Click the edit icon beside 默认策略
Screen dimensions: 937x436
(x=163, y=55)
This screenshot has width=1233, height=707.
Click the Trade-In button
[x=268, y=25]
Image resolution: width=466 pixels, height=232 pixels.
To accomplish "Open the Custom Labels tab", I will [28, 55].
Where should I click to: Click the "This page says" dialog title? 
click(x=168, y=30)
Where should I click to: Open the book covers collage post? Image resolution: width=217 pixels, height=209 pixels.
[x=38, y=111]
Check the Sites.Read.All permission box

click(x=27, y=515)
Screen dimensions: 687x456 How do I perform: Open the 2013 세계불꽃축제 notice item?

-------------------------

__The problem__
You are asked to reproduce word for word the line containing "Screen dimensions: 937x436" and every subsequent line through the end of the entries.

__Exercise solution__
Screen dimensions: 937x436
(x=163, y=55)
This screenshot has width=1233, height=707.
Click the Trade-In button
[x=268, y=25]
Image resolution: width=466 pixels, height=232 pixels.
To accomplish "Open the Custom Labels tab", I will [28, 55].
Where should I click to: Click the "This page says" dialog title? 
click(x=168, y=30)
Where should I click to: Open the book covers collage post? Image resolution: width=217 pixels, height=209 pixels.
[x=38, y=111]
Check the Sites.Read.All permission box

click(x=27, y=515)
Screen dimensions: 687x456 How do I perform: Open the 2013 세계불꽃축제 notice item?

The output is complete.